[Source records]
—————
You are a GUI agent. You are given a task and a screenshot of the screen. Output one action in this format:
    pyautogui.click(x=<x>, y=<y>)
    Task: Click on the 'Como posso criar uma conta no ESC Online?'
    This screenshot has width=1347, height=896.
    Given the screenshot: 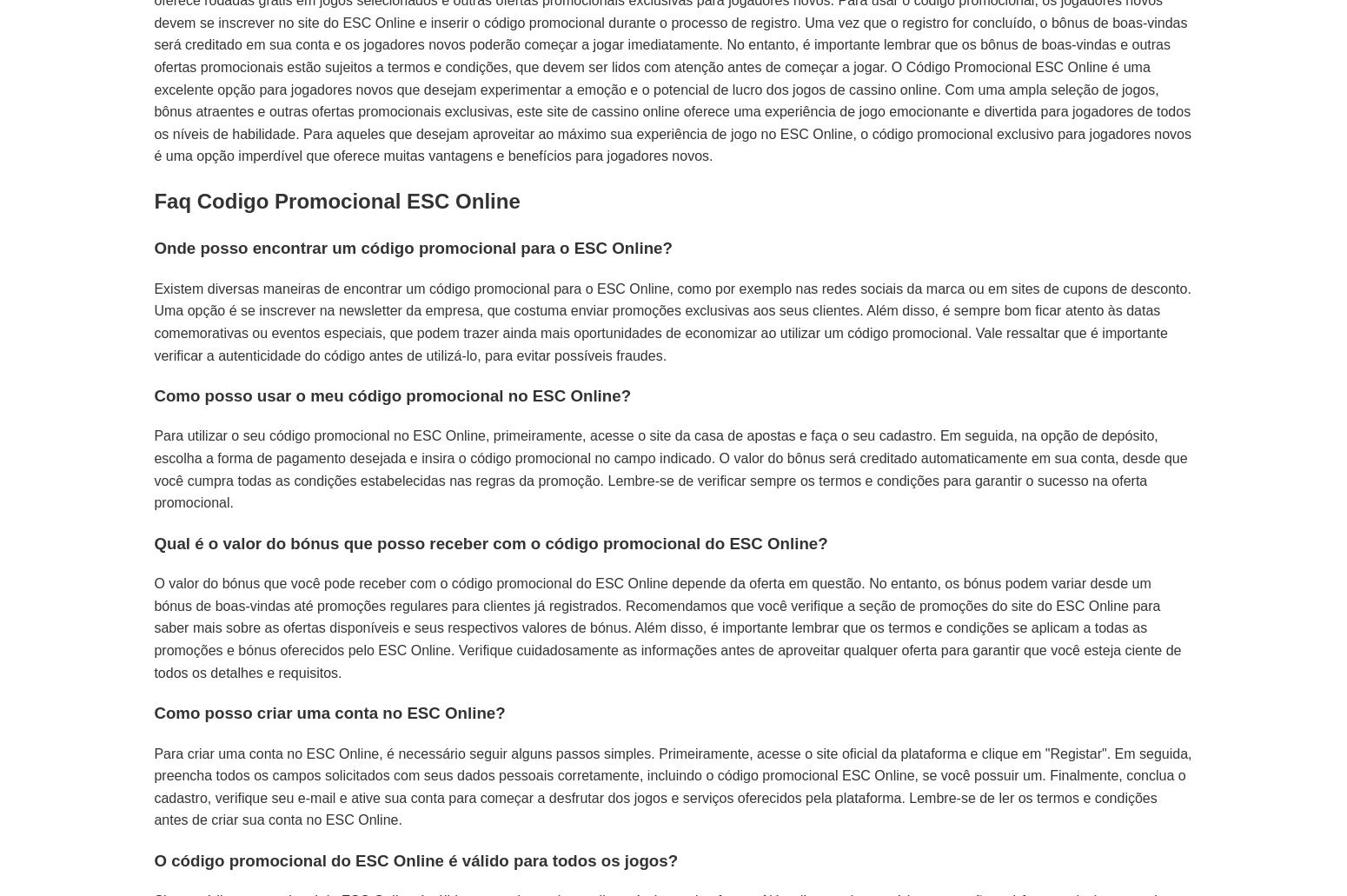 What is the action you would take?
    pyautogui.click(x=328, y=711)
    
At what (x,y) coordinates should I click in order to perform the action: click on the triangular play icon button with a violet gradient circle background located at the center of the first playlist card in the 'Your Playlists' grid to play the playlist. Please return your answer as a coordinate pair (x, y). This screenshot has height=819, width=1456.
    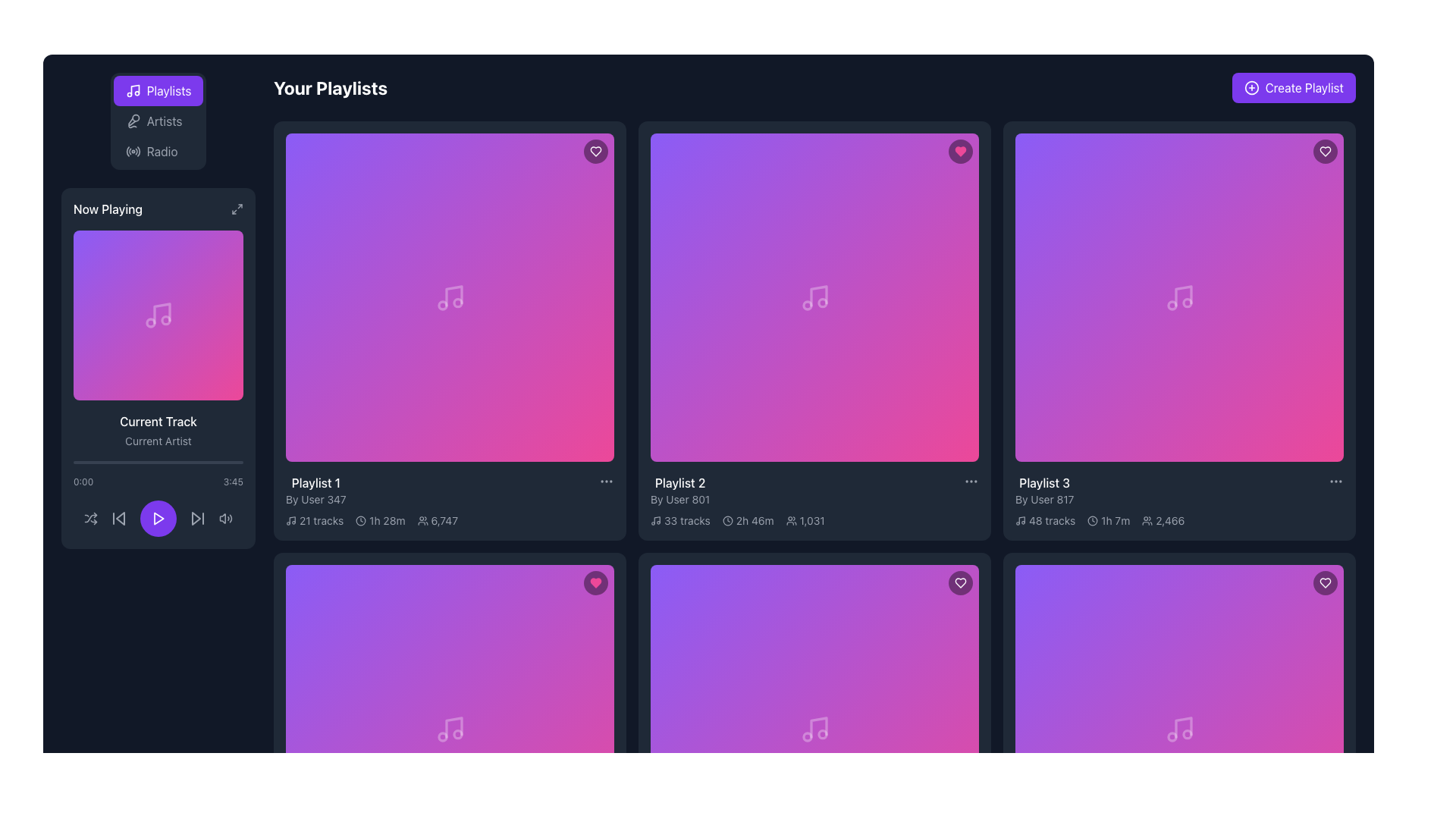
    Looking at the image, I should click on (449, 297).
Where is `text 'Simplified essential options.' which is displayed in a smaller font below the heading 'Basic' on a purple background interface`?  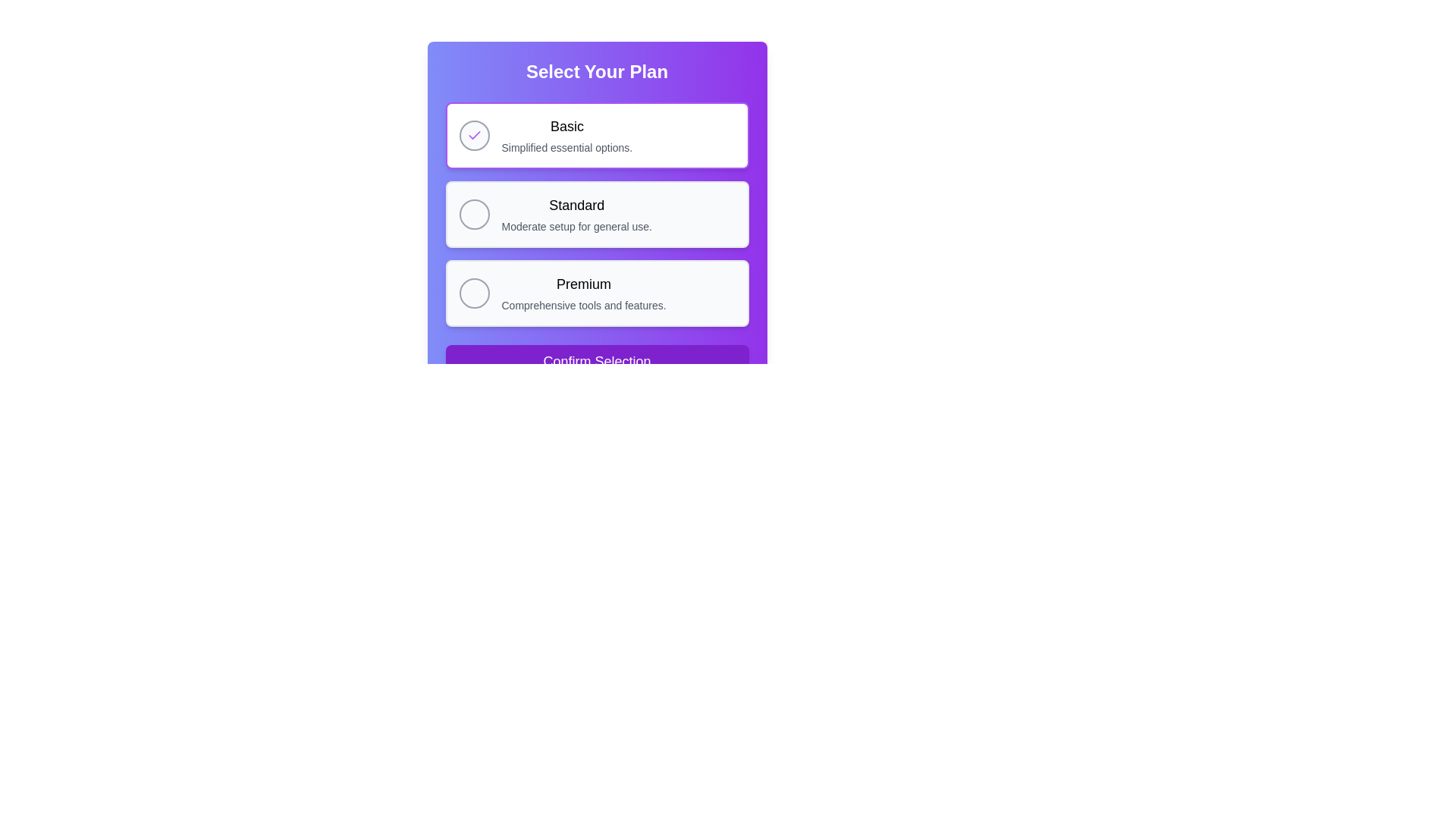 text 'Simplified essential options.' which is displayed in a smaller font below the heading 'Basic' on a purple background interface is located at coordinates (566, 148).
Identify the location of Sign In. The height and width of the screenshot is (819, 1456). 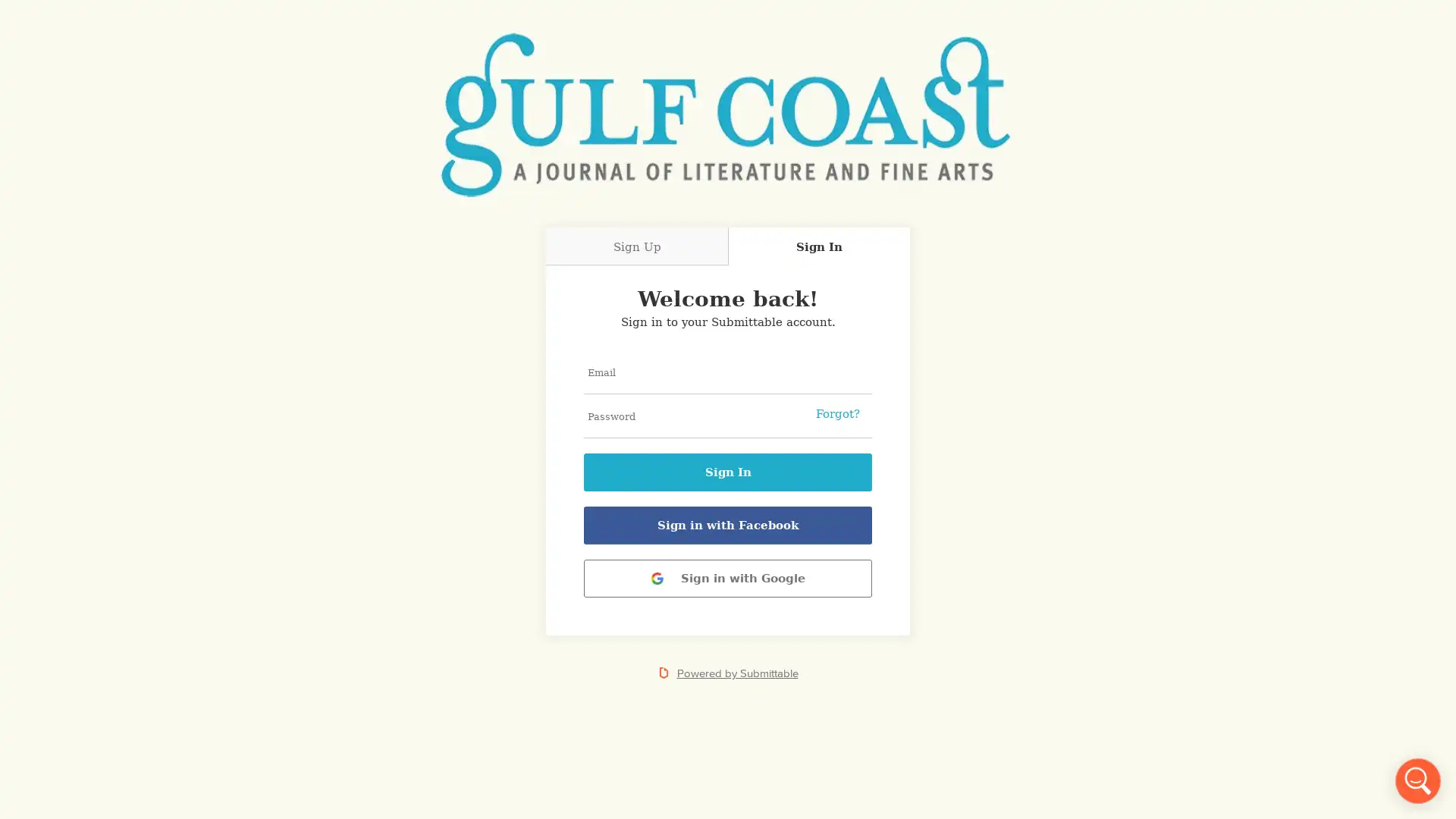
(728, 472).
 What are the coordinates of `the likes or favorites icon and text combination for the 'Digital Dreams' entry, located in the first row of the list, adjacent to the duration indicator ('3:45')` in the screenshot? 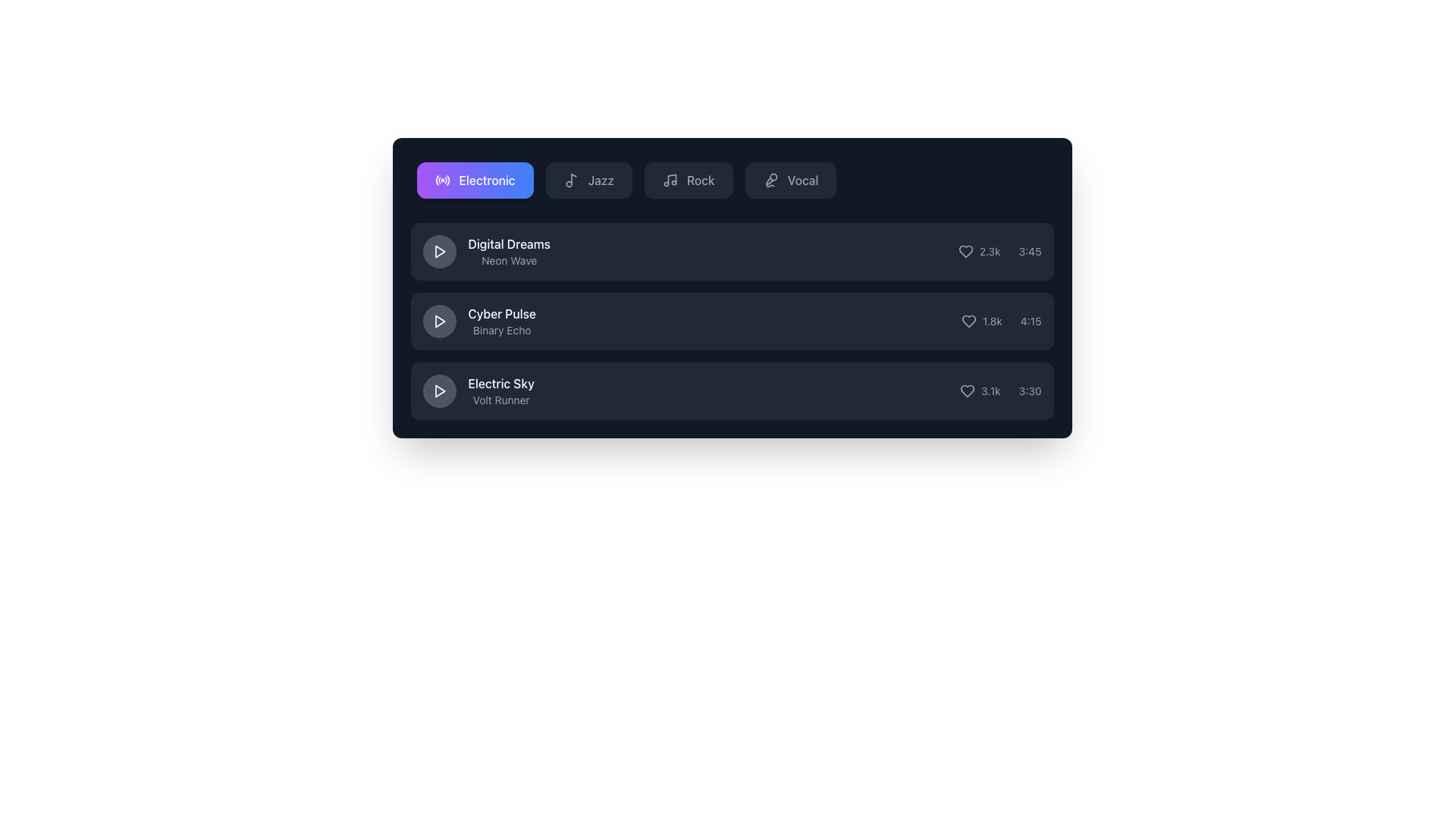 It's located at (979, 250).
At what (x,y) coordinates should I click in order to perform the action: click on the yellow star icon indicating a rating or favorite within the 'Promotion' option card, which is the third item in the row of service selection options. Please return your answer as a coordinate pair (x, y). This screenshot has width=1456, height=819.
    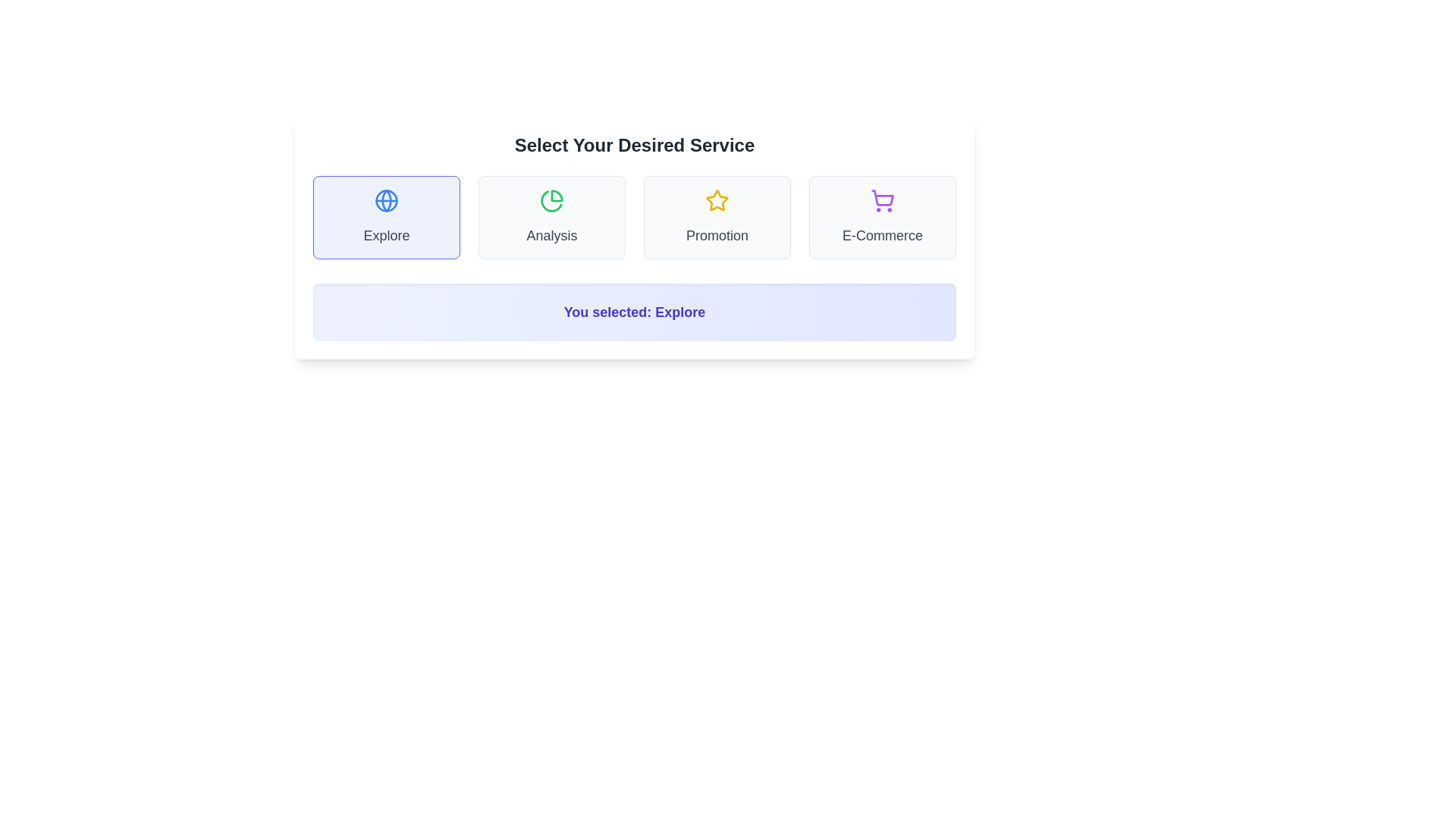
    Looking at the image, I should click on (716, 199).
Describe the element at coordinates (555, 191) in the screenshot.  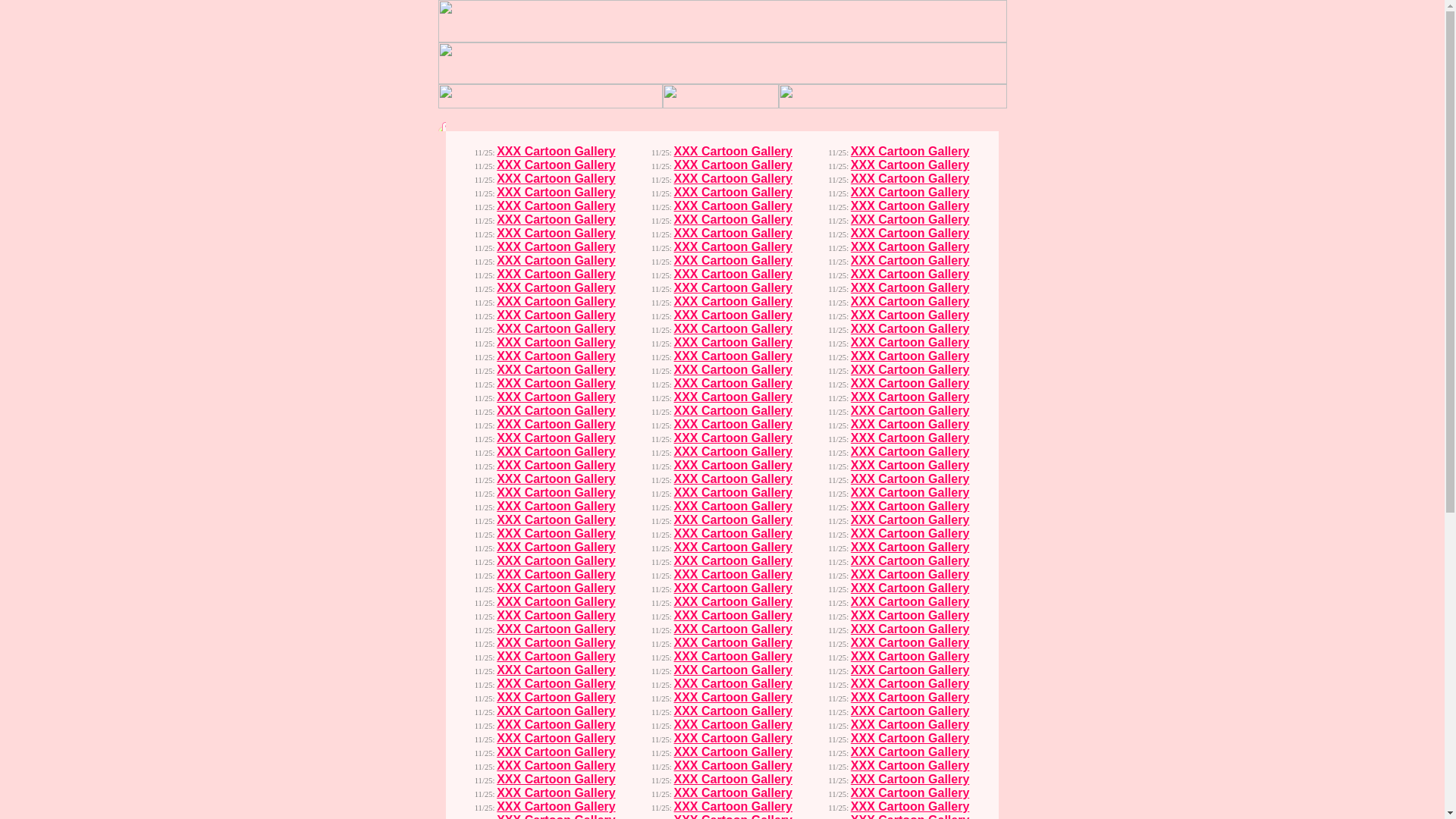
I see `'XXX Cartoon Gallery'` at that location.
—————
Copy the stretch of the data above from the line containing "has height=819, width=1456." through the line containing "Looking at the image, I should click on (449, 297).", inclusive, reproducing each line as it appears. Leave the pictures out of your copy.

OUTPUT BELOW
At what (x,y) coordinates should I click in order to perform the action: click on the triangular play icon button with a violet gradient circle background located at the center of the first playlist card in the 'Your Playlists' grid to play the playlist. Please return your answer as a coordinate pair (x, y). This screenshot has height=819, width=1456.
    Looking at the image, I should click on (449, 297).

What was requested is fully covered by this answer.